Seharusnya saat ini dia sudah sampai rumah, jika saja tidak terseret dalam perkelahian di warung Mbok Sum. Awalnya Mad Tompel hanya ingin menikmati secangkir kopi hitam hangat dan bermain kartu dengan teman-temannya, tapi jiwanya terpanggil ketika melihat temannya, Badrun, dikeroyok dua pemuda kampung sebelah. Ketika Mad Tompel hendak membantu temannya yang terpojok, pipi lelaki yang baru lulus kuliah itu mendapat bogem mentah dari salah satu lawan, untungnya pukulan itu tidak mengenai mata. Mad Tompel segera memfokuskan diri dan menangkis pukulan selanjutnya. Berkat pengalaman berguru dengan salah satu jawara di kampungnya, Mas Tompel berhasil memberikan serangan balasan dan memukul mundur lawan.
Dua puluh dua menit berlalu. Mad Tompel memandang sekelilingnya. Warung Mbok Sum seperti baru dilanda puting beliung, meja dan kursi terbalik bahkan ada yang patah, gorengan dan jajanan berserakan di tanah. Di pojok warung, Mbok Sum terduduk lemas. Bahu janda empat puluh delapan tahun itu terlihat bergetar dan tangisnya pun pecah.
"Dasar Bajingan Tengik!" umpat Mbok Sum di sela tangisnya.
Mad Tompel meringis kesakitan, sendi-sendinya terasa ngilu akibat baku hantam tadi, di sudut bibir yang sobek terlihat jejak darah yang sudah mengering. Pemuda itu ingin segera pulang dan melemparkan tubuh kekarnya di kasur yang empuk. Hanya perlu melewati perkebunan jagung--rute paling cepat menuju rumah. Di siang hari tempat ini akan memanjakan mata dengan barisan jagung yang menguning dan siap panen di sisi kanan dan kiri jalan. Namun, menjelang tengah malam tidak ada seorang pun yang menjaga kebun mereka. Para penduduk seakan memasrahkan ribuan jagung pada orang-orangan sawah yang apabila malam tiba, seperti sekarang, lebih mirip _memedi._ Mad Tompel teringat cerita dari kakeknya--Dul Komar—bahwasanya kawasan kebun jagung ini adalah tempat yang angker karena setiap menjelang tengah malam sering terlihat sosok makhluk menyerupai harimau.
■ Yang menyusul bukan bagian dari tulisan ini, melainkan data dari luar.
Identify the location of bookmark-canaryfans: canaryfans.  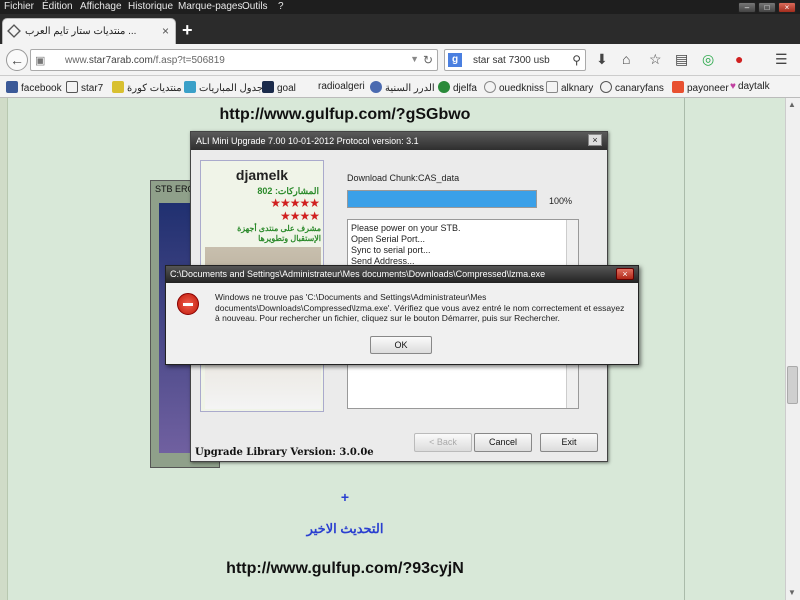
(632, 88).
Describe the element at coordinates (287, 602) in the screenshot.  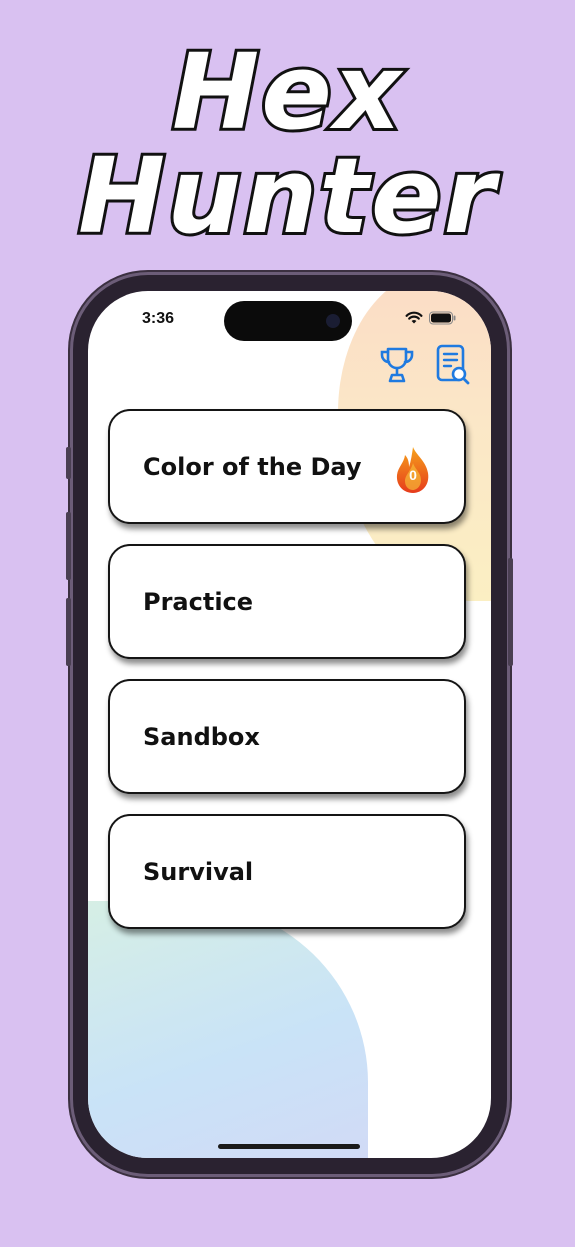
I see `mode-card-practice: Practice` at that location.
Penduduk setempat meyakini makhluk itu adalah perwujudan dari orang yang mendalami ilmu hitam. Harimau jadi-jadian itu akan melahap jiwa manusia yang ditemuinya untuk menyempurnakan ilmu.
"Itu mitos!" ucap Mad Tompel pada dirinya sendiri.
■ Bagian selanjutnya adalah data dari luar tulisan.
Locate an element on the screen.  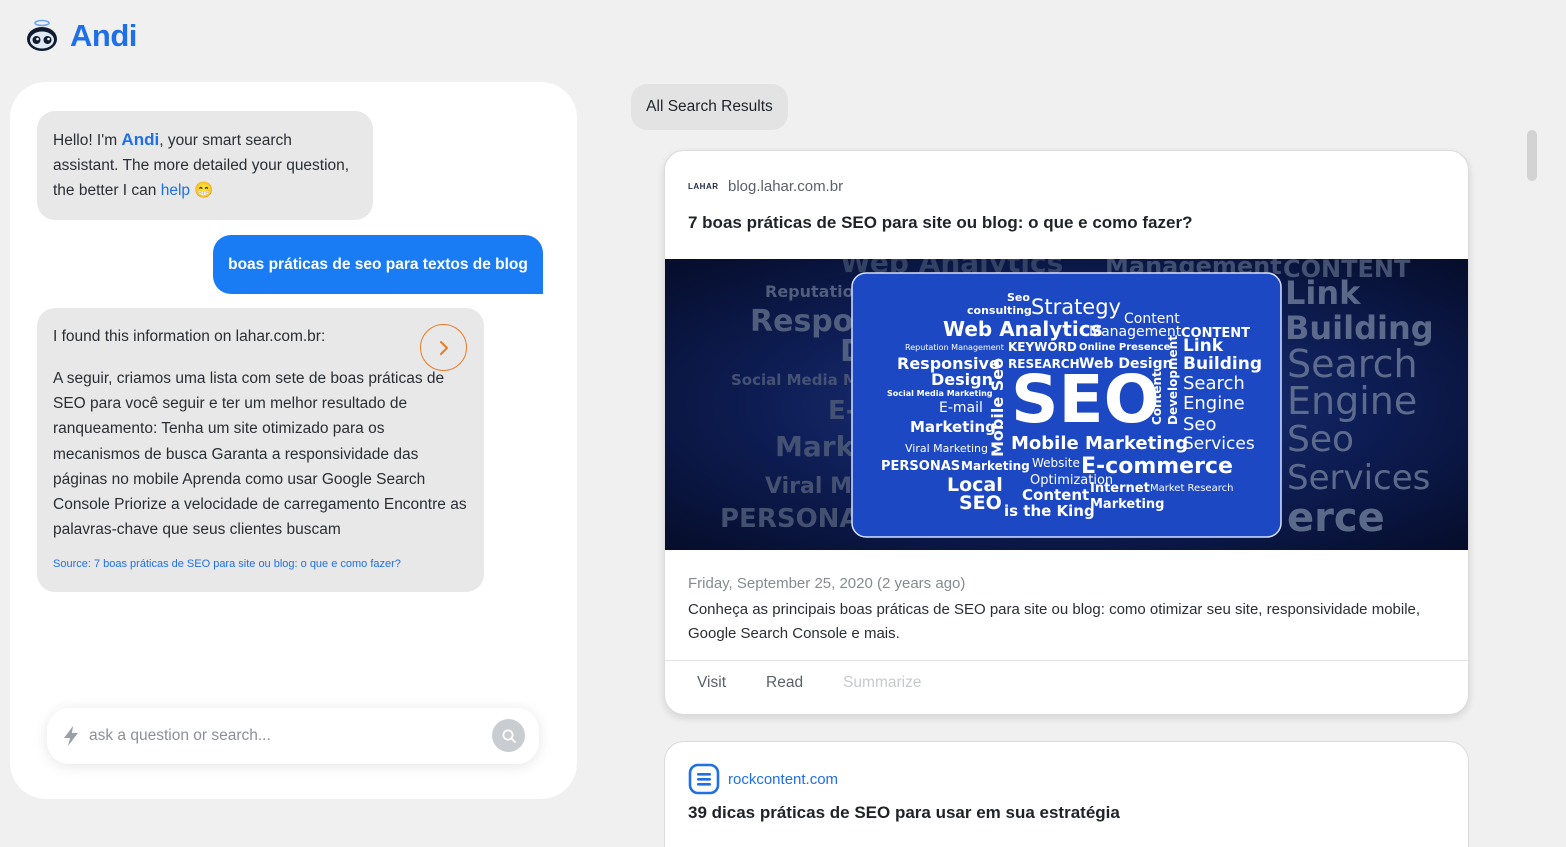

Ketika Mad Tompel baru menutup mulutnya, bulu kuduk lelaki itu berdiri. Dia mendengar suara geraman dari rimbunan pohon jagung di samping kirinya. Mad Tompel mengarahkan senter ke sumber suara. Sepasang mata semerah bara menatapnya nyalang. Dia segera berlari kencang, mengabaikan kerikil-kerikil tajam yang menembus sandal jepitnya. Mad Tompel hampir gila. Dia harus menyelamatkan nyawanya!
Seekor harimau keluar dari rimbunan pohon jagung. Dengan sekali lompat, diterkamnya lelaki malang itu. Dia menggigit leher Mad Tompel hingga putus. Kuku tajamnya mencabik-cabik tubuh si pemuda hingga tak berbentuk, menciptakan bau anyir yang begitu pekat.